Today I hiked to the top of Ampersand Mountain in the Adirondacks. The mountain is “only” 3,352 feet high. In the San Bernardinos, I park my car at elevations of over 5,000 feet, so this does not sound like much. But in New York, these mountains are formidable.

The hike took 4.5 hours, about half up and half down. The problem with hikes in the Adirondacks is that they go straight up. The trails don’t run in switchbacks like they do out west. So the steps are steep and long, and sometimes climbing over slippery boulders and hanging on to tree branches to pull myself up was inevitable.

The weather was bad all day. It drizzled on the way up, and it full-on rained on the way down. The trail, which followed a creek for the most part, was already muddy and slippery before the rain. Now it was outright treacherous. Visions of slipping and breaking an ankle or leg kept me anxious and nervous, and I was ever careful placing my boots. Regardless, I slipped a few times without adverse consequences other than muddy hands and clothes. It was a mudfest when I got to the bottom.

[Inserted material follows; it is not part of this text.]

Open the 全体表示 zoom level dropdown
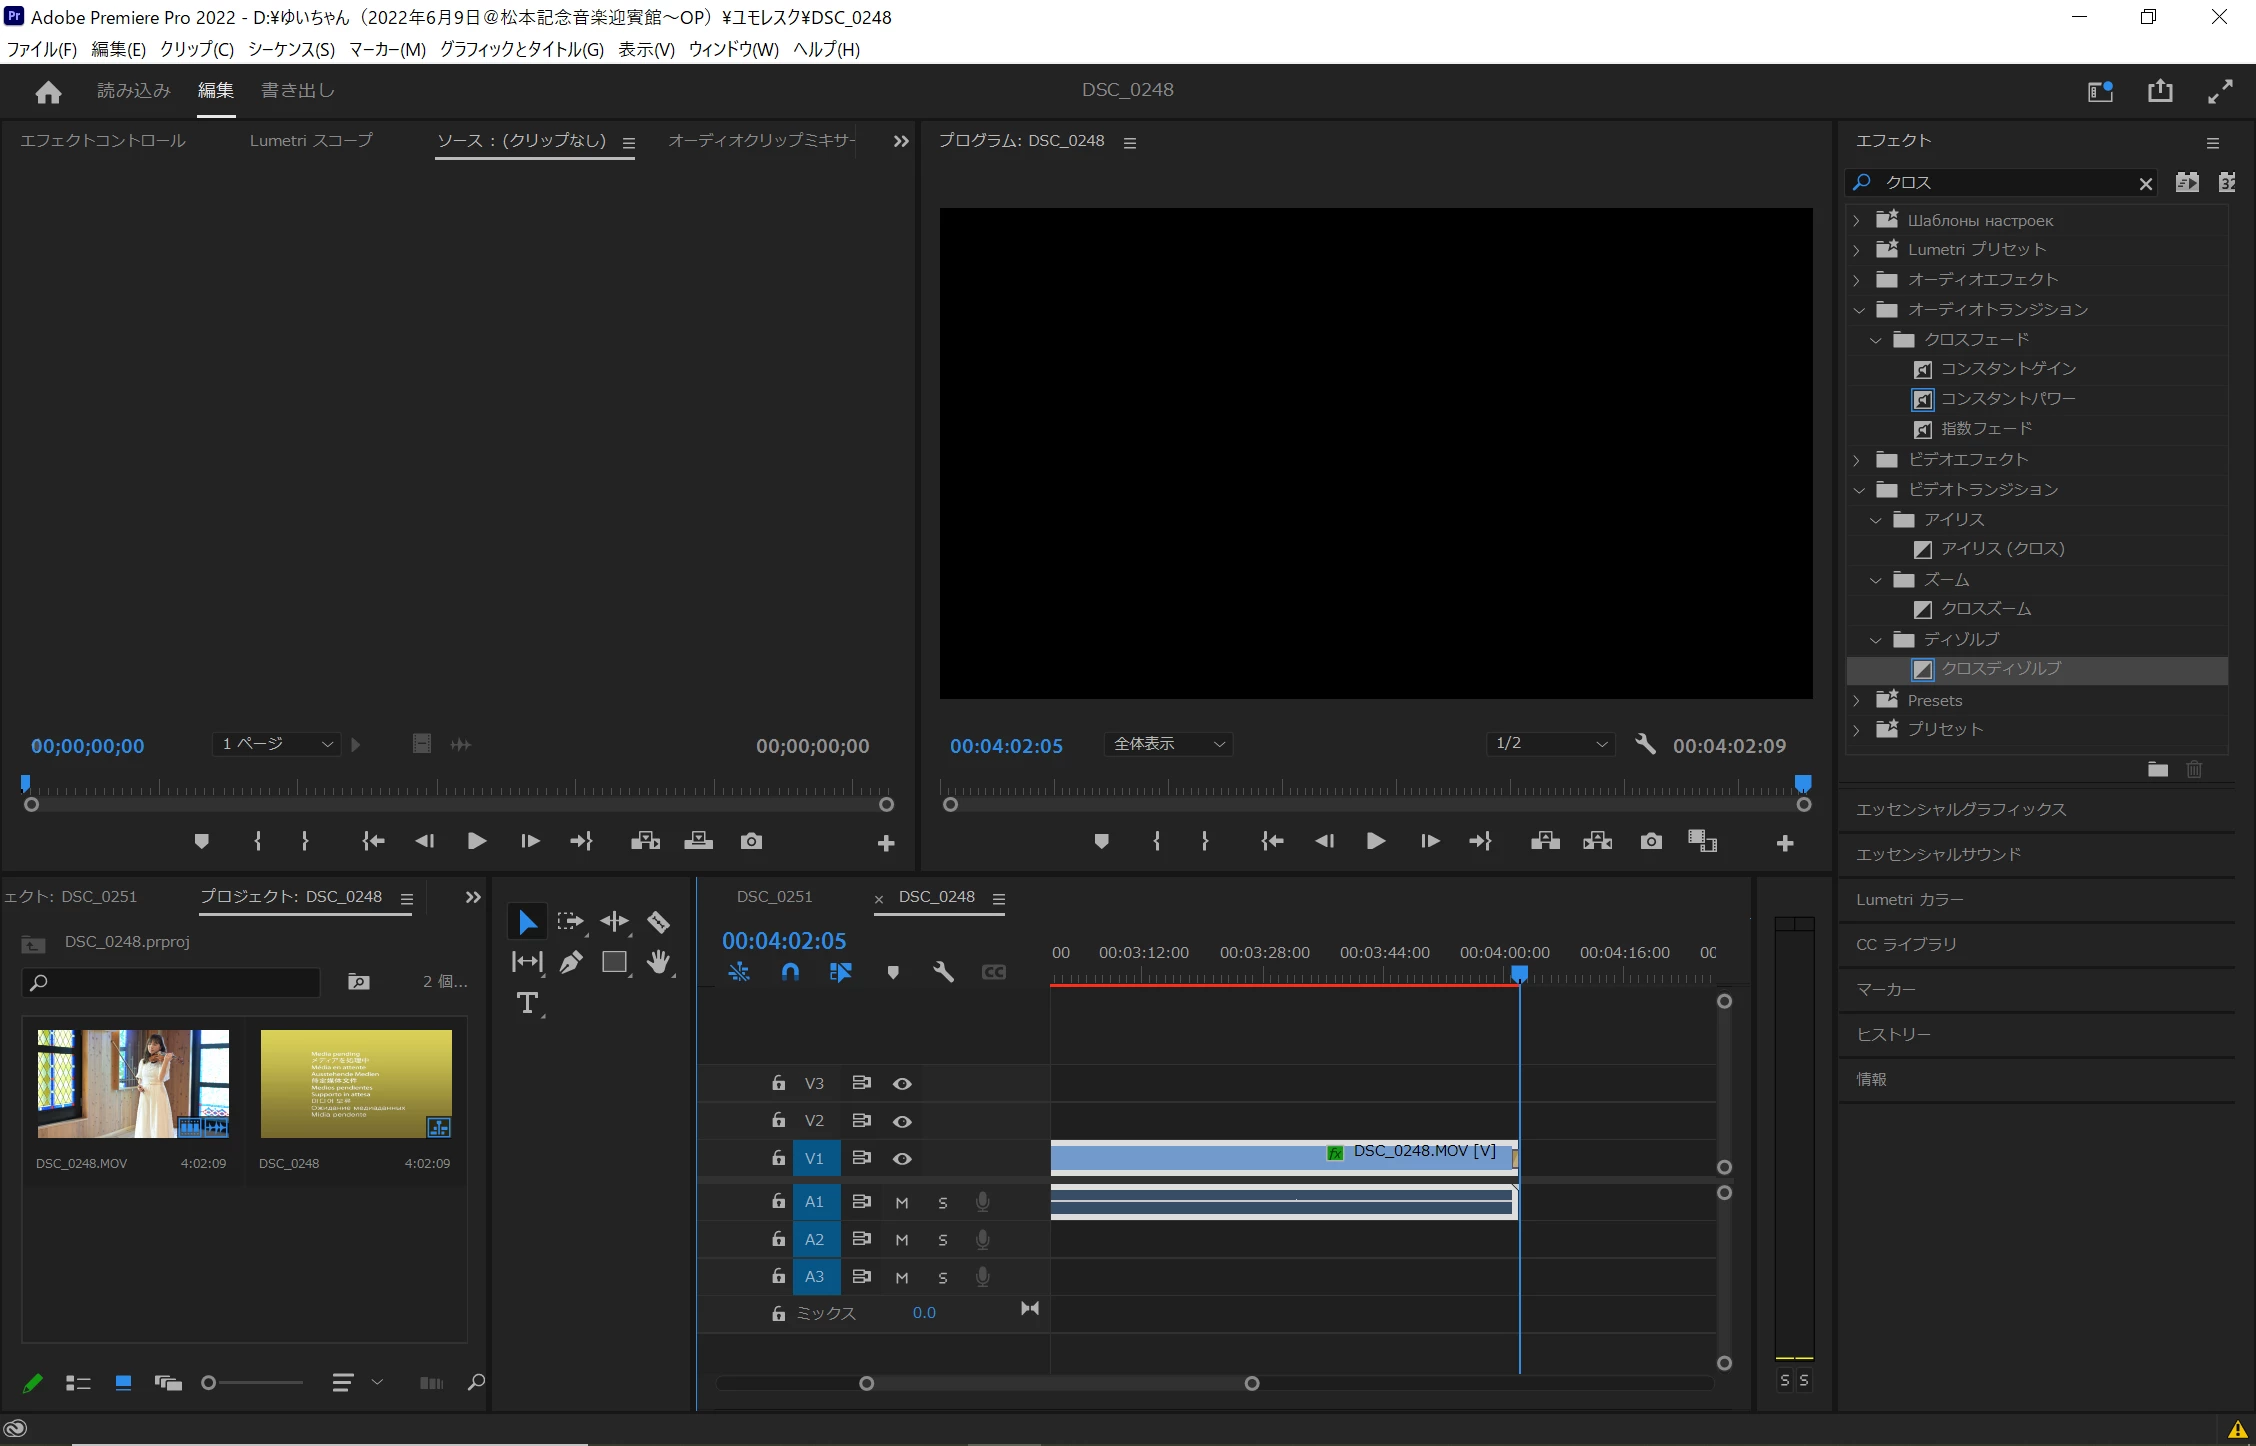This screenshot has width=2256, height=1446. pos(1168,744)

Here is a picture of me at the top, which a fellow hiker took with my cell phone (I forgot my main camera in the car). He didn’t hold steady so it’s blurry – but better than nothing.  I am still fairly dry here – the rain has not yet started:

The background behind me, looking south, is the main area of the High Peaks in the Adirondacks. Due to the weather, the view was not so exciting. Also, due to the weather, I didn’t take a lot of photographs. This is the only one, taken toward the northwest.

It is interesting to see how the entire peak is bare rock. I was surprised and delighted. Otherwise I would not have had a great view. However, reading up on it, I found out that the peak used to be wooded. During a nineteenth century survey, Verplank Colvin had the trees removed to facilitate the survey from this critical vantage point. Erosion set in, and now all that remains is the bare rock.

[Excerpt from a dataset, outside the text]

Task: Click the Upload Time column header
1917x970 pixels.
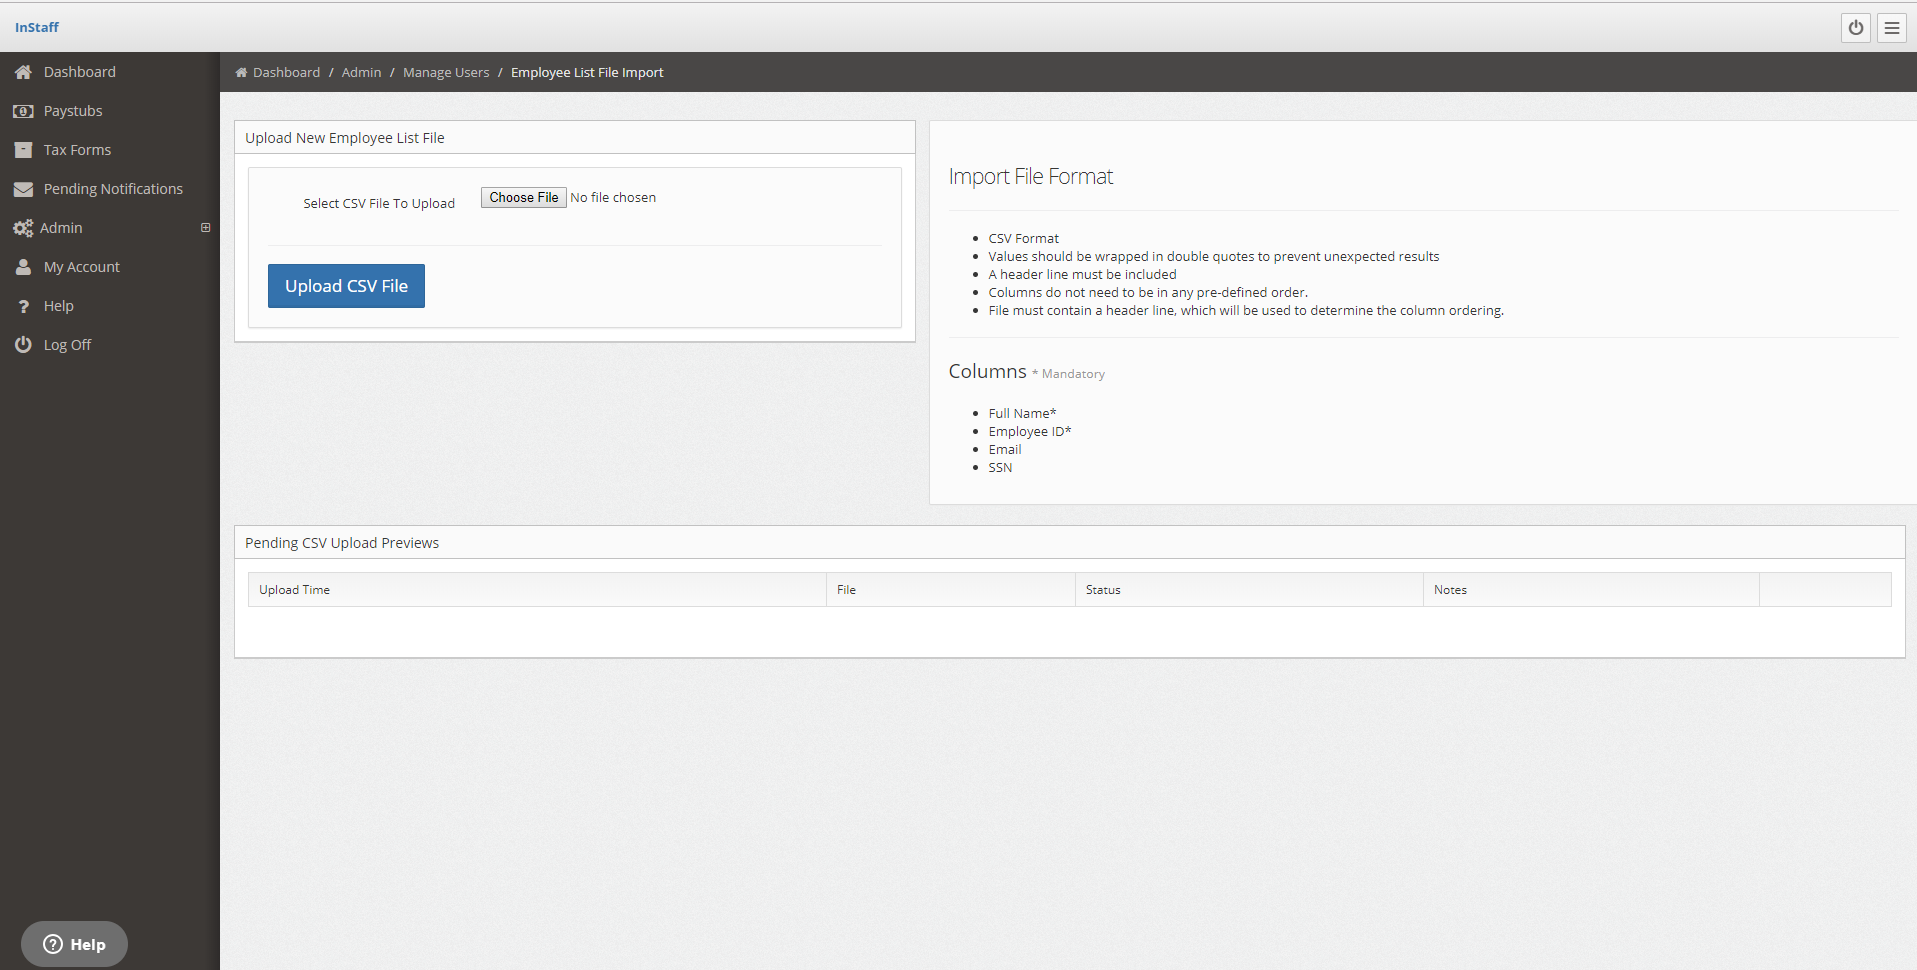Action: [294, 589]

”]”]As always, I took GPS readings and the above chart shows how New York trail makers don’t believe in switchbacks. Straight up, straight up.

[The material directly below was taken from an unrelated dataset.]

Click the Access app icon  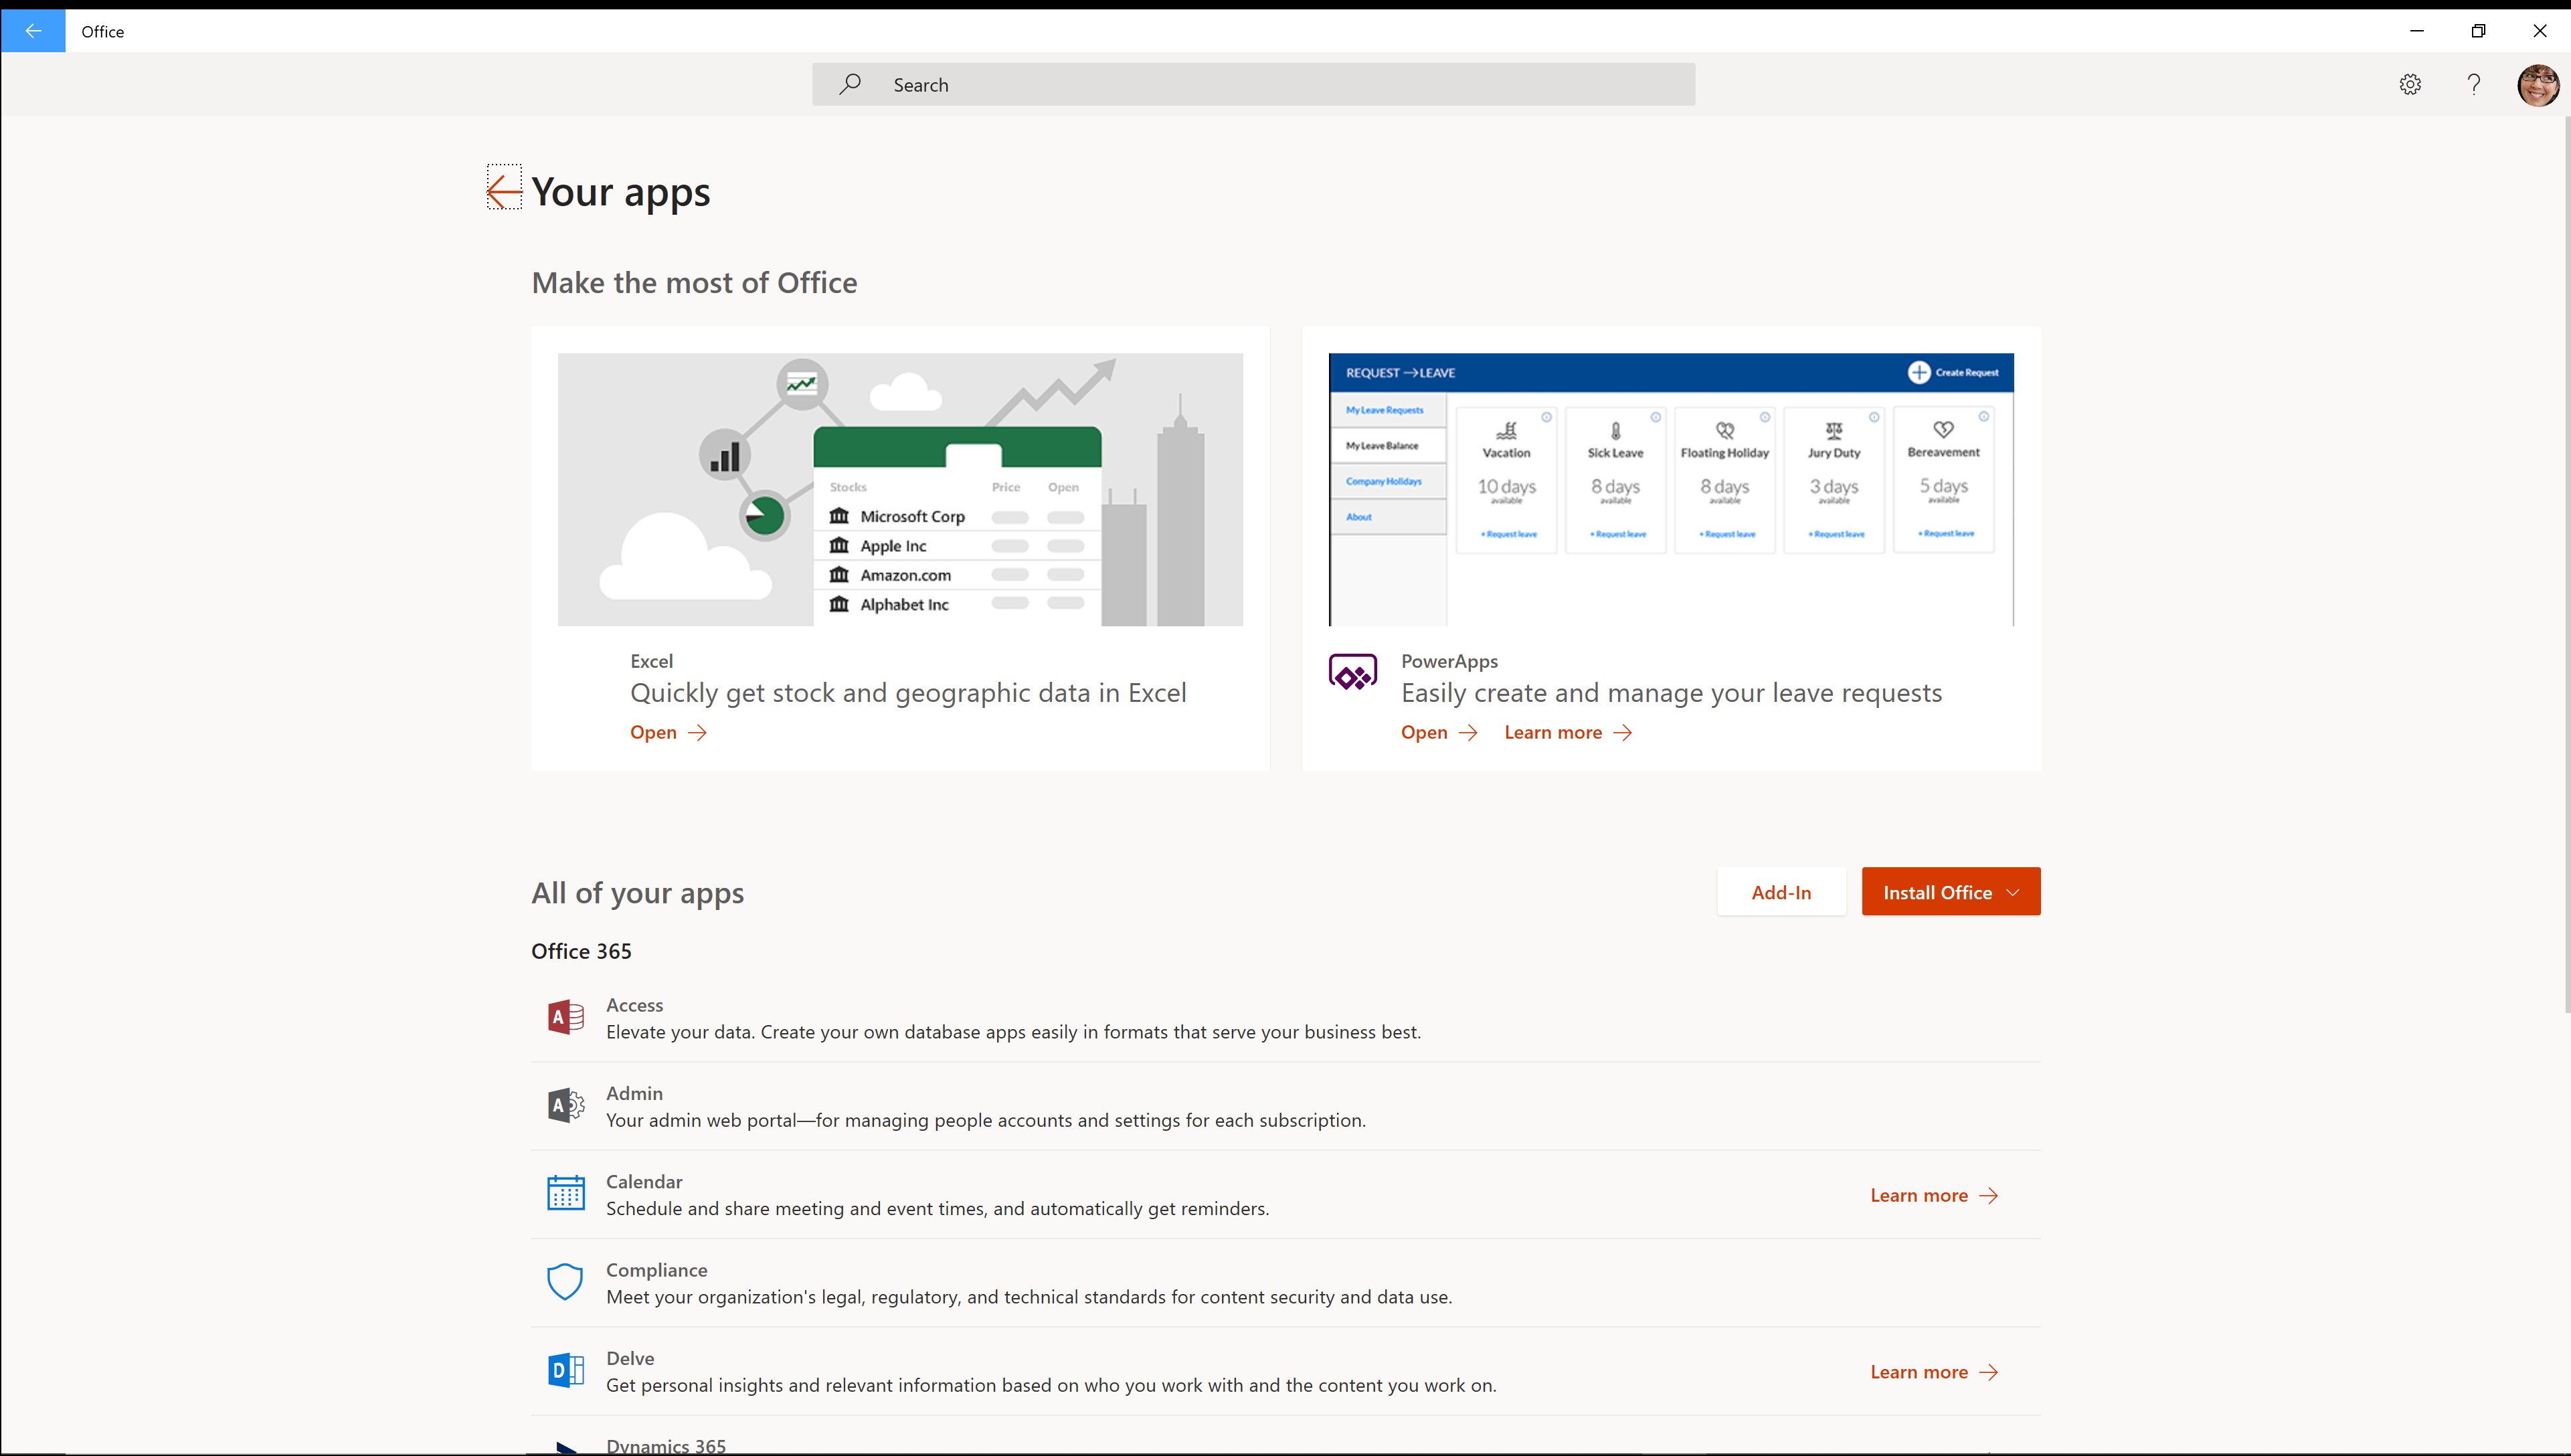tap(565, 1018)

Overall a great dayhike in the Adirondacks. The distance from the trailhead to the peak is 2.3 miles. About 1.5 miles of that is reasonably flat and wooded terrain, not stressful in any way. The last half mile or so is absolutely treacherous, going both up and down. I would have enjoyed it more in good weather, but with  that many more Adirondack peaks beckoning, I think I will probably not find the time to return.